Managing events smartly
The next natural step was alert management. Leidos had been using another solution for more than 15 years, which was not only outdated but bare-bones, with a complicated back-end rules language. The company wanted a modern product with out-of-the-box correlation and a rules engine to differentiate critical from minor events. The answer was Splunk ITSI.
“There are days when you get a flood of events; Splunk ITSI prioritizes the events, gives you insight into not only that this is broken but what’s been affected right as you look at the alert screen,” Mahler says. In addition to basic requirements such as consolidating events from its heterogeneous IT environment, detecting and suppressing duplicate alerts, clearing solved alerts and distilling them down to actionable events, the company needed extra functionality such as automatically escalating an alert after a period of time or suppressing one when a device was taken offline on purpose. Leidos achieved all of this with Splunk ITSI.

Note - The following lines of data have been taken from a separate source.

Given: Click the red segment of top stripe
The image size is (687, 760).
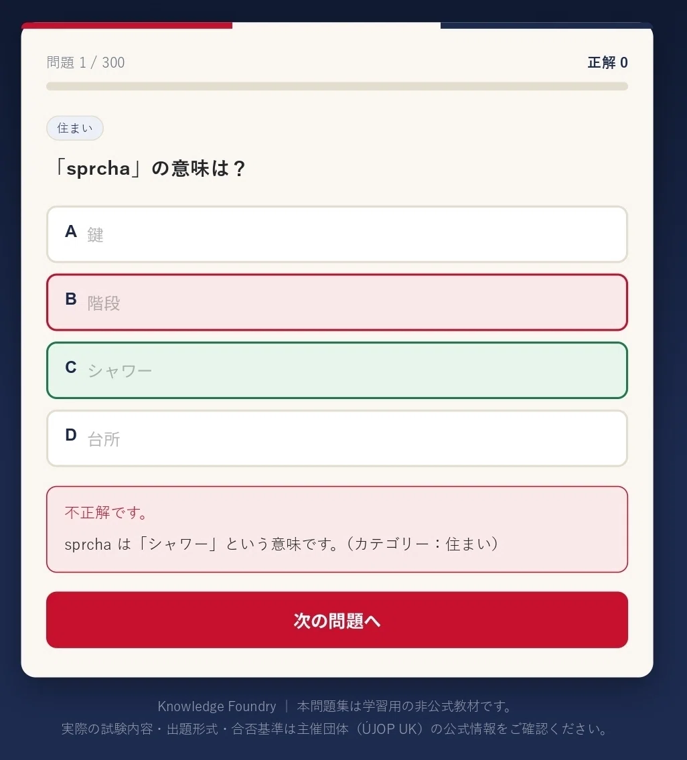Looking at the screenshot, I should 127,25.
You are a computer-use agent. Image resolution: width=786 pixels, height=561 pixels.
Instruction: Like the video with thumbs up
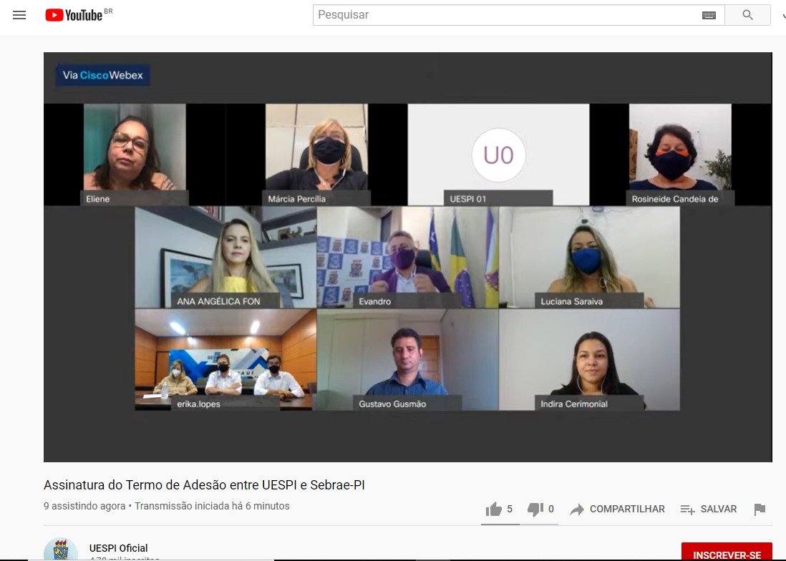coord(494,509)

Today, approximately 20 management systems, from Microsoft System Center Configuration Manager (SCCM) to SolarWinds network management tools, more than 4,500 configuration items (CIs) across 120 IT services and 240 locations worldwide, feed into Splunk ITSI at Leidos, helping the company boil 3,500 to 5,000 daily alerts down to roughly 50 tickets for network and datacenter operations to act on. Passing CMDB information into Splunk ITSI allows different alert displays for different staff.
The bottom line: easier access to more relevant data, with staff time devoted to the issues that matter most. “My most important contribution at the end of the day is that we make a difference, that we provide a service that people find accurate and insightful,” Mahler concludes. “The fact that Splunk has all of the information means that people can get their answers quicker, and more accurately and efficiently.”